Just as Amazon stores millions of physical goods in a dizzying array of warehouses, Amazon Web Services hosts large amounts of data for other companies that rent space on its servers. Among his clients was Capital One.
In early 2019, several years after she quit working for Amazon Web Services, Ms. Thompson tracked down her clients who hadn’t properly configured firewalls to protect their data. “Thompson scanned tens of millions of AWS customers for vulnerabilities,” Brown wrote in a legal filing. In March, she discovered a vulnerability that allowed her to download data from Capital One, the prosecutor added.
In June 2019, Ms Thompson messaged a woman online and disclosed what she found, according to legal documents. Ms Thompson added that she had considered sharing the data with a scammer and said she would publicly reveal her involvement in the breach.
“I basically strapped myself in with a bomb vest,” Ms Thompson said in copies of the online chat that were included in court filings, referring to her intention to publicly release the data and expose herself.
The woman suggested that Ms Thompson turn herself in to authorities, prosecutors said. A month later, the woman contacted Capital One and informed the bank of the breach. Capital One notified law enforcement officials and Ms Thompson was arrested in late July 2019. If convicted, she faces more than 30 years in prison.

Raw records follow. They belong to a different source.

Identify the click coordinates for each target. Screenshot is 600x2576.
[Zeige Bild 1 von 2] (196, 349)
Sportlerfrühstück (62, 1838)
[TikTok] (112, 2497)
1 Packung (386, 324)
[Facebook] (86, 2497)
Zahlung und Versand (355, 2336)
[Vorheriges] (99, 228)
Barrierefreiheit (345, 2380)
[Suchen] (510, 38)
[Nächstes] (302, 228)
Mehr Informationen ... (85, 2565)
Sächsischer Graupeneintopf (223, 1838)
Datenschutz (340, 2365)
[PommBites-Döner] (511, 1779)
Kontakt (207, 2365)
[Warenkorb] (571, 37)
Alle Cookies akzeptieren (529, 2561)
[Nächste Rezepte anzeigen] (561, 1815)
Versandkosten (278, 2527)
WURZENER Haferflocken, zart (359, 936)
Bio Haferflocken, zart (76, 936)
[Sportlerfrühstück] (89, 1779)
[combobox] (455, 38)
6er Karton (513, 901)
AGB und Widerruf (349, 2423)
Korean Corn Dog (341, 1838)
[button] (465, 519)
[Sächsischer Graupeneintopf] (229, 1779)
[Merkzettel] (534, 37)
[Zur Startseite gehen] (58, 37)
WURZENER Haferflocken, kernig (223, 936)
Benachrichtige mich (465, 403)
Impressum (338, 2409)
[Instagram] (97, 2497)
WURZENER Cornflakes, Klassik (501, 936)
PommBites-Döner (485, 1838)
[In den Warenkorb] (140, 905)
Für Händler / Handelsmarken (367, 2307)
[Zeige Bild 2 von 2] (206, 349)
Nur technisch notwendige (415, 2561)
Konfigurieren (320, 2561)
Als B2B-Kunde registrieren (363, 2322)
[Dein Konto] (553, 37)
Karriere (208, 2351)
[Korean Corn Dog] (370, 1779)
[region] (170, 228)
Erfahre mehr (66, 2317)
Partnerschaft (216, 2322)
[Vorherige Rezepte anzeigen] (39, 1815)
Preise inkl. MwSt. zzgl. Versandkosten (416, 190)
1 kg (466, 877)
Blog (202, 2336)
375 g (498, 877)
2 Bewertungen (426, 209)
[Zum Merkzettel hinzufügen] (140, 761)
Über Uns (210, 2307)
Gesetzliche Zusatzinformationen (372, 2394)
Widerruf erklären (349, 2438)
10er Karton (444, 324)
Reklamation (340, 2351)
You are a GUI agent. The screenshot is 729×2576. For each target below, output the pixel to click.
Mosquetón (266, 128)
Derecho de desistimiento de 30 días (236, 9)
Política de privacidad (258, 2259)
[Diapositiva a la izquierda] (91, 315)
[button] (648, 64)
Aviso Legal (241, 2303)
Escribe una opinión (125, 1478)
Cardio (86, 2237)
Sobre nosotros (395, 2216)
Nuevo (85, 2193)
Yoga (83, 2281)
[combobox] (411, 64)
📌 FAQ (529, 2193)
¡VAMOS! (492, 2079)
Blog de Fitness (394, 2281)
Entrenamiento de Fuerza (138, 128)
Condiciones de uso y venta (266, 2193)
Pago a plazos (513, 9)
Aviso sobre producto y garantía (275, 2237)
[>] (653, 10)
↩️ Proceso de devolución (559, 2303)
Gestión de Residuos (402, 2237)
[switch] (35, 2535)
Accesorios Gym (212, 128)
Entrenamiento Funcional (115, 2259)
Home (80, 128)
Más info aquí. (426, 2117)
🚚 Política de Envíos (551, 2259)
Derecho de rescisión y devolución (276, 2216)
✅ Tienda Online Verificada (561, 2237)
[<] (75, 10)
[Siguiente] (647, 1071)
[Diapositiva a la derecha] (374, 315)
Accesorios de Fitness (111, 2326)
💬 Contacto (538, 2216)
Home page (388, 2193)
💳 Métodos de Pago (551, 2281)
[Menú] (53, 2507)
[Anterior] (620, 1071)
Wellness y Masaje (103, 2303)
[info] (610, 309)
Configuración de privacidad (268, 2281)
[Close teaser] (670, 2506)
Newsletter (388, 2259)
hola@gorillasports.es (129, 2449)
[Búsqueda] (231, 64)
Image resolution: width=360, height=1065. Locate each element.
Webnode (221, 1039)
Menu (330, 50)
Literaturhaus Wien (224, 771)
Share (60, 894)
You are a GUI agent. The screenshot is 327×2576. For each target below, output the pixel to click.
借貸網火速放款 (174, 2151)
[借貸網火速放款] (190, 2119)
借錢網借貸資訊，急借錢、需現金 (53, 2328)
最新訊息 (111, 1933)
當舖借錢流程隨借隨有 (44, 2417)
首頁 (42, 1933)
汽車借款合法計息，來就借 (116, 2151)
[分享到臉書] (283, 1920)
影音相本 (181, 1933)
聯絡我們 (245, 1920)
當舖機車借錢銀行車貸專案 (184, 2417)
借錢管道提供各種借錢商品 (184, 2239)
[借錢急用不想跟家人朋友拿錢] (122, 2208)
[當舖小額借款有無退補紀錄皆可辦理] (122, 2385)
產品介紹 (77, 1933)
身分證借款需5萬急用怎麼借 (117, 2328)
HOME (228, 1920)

“The government-submitted snapshots are an incomplete and inaccurate portrayal of a life more aptly described as one of survival and resilience,” wrote Mohammad Ali Hamoudi, a lawyer representing Ms Thompson, and other members of his team. legal team in a file. Ms Thompson had sought mental health treatment, they added, demonstrating her determination to confront her problems.
In 2020, Capital One agreed to pay $80 million to settle claims by federal banking regulators that it lacked the security protocols needed to protect customer data. The settlement also forced the bank to work quickly to improve its security. In December, Capital One agreed to pay $190 million to people whose data was exposed in the breach, settling a class action lawsuit.